I watched the movie “Becoming Santa” today and was blown away by how many of the people in it I know. It’s a small world in the professional Santa pile. I’m honored to be in this company.
Here’s the video, I hope you enjoy it and share it with others on this Christmas weekend. I’ve got some comments below the fold, so watch the video and then click on the link to read the rest.
It was fun watching him go through the change. I feel as though I was watching myself in some ways. You change inside as Santa as well, and it was obvious by the end that he was no longer the man he started out as when he got the idea.
I almost cried when the Santa was talking about the intense lonliness he felt on Christmas Eve when it was done for the year. I have not experienced that myself, but know others that have. It is an intense thing to be Santa. You are a rock star and the focus of love and adoration in ways that people could never understand until they have worn The Red Suit.
The instructor at the Santa school had it exactly right: you take that intense energy from the children and use it to power the love you give back.

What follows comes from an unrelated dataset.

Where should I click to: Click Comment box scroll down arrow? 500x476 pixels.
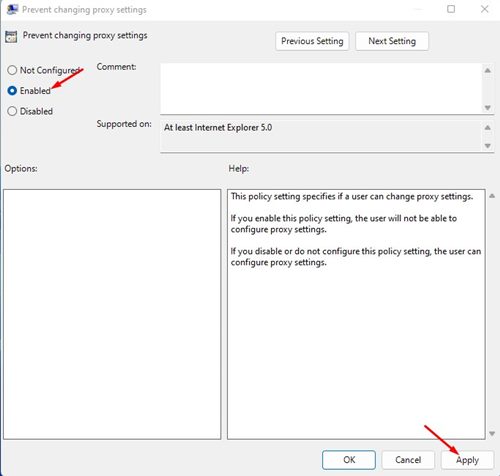pyautogui.click(x=488, y=108)
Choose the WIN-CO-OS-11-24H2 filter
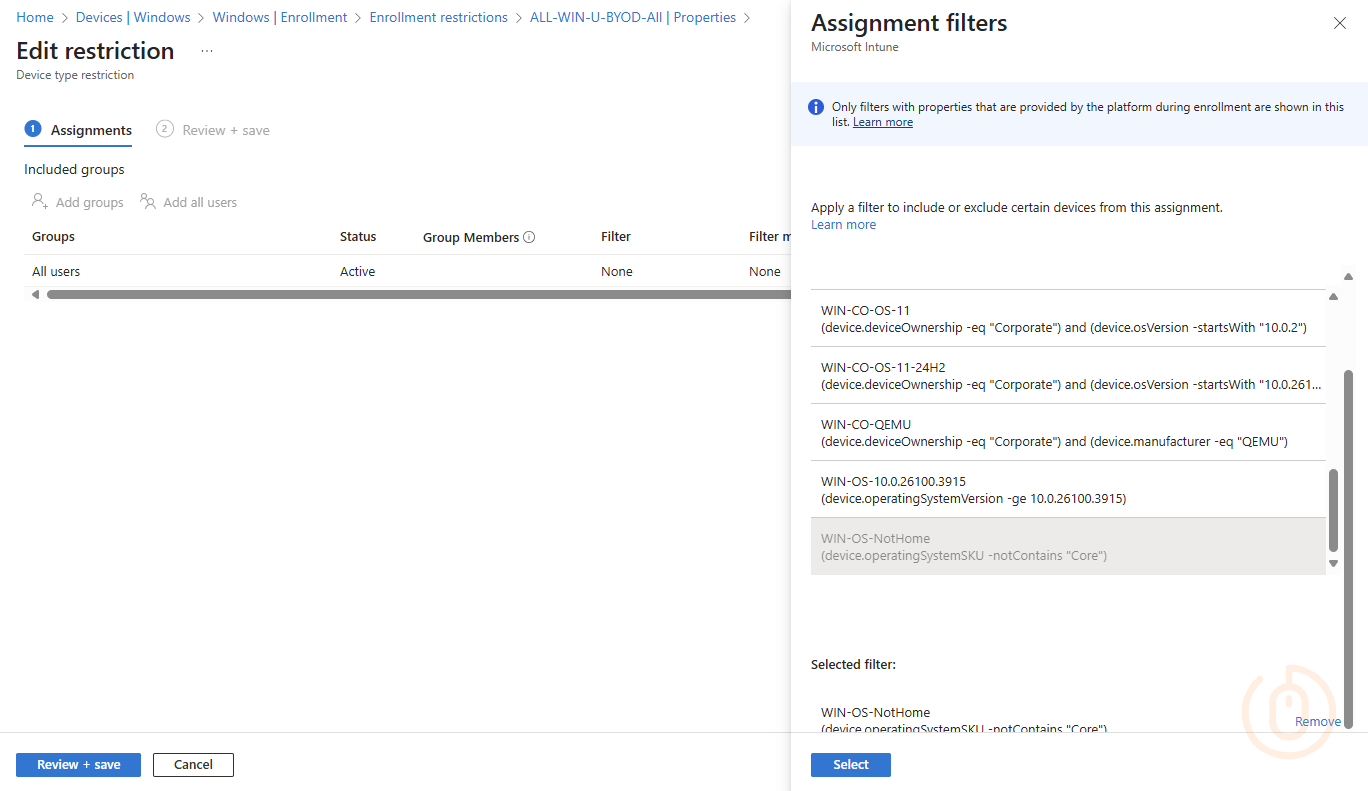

When the scene came up where he was “President Santa” and shook all those little hands, I think he fully got it for the first time. You do have an awesome responsibility as Santa. It is an honor and a calling.
I have changed my role as Santa over the years. I no longer speak loudly unless it’s a crowd situation. I am very quiet and gentle with the little ones. After all, Santa is a huge dude in a funny outfit with a big beard. You see him everywhere – he’s the Beatles with a weight problem. And there he is in your day care center. Of course you’d freak out.
There is sadness as Santa as well. Sometimes you do hear heart-rending things from the children that you cannot act on directly. I’m honest with them and tell them that I’ll pray for them. And I do. I stop right that minute and pray. And I pray any time I think about that request. Some are wonderful gifts to my soul. I think Jesus uses Santa’s experiences to light little fires that burn brighter over the years.
Am I a better Santa than 10 years ago? Undoubtedly. I don’t tease any more. It’s funny for adults, but the children take it too seriously. I will never forgive myself for one little boy crying so hard a few years back. It was mild chiding, but he was wounded by it and I will never again do it to a child. I wasn’t cruel, but you never know the threshold the individual has for pain. So, why inflict it as Santa? No need.
Do I love what I do? Beyond reason. It is the best thing I’ve ever done. I have learned so much about love and compassion doing it these last 10 years. I enjoy being Santa year round. As my beard gets more gray, I am forced to live that life of Santa every day. The “look” follows me even in July. The little ones are always wondering, “Is that him?” That’s fine with me. Could you find a better person to be? Kind, generous, clever, skilled, gentle, and saintly. I try to live up to it and it’s making me a better man every day I strive to be like him.
So, going into the last 36 hours of the season I’m blessed to be Santa. I hope you have a Merry Christmas and celebrate this day with your loved ones.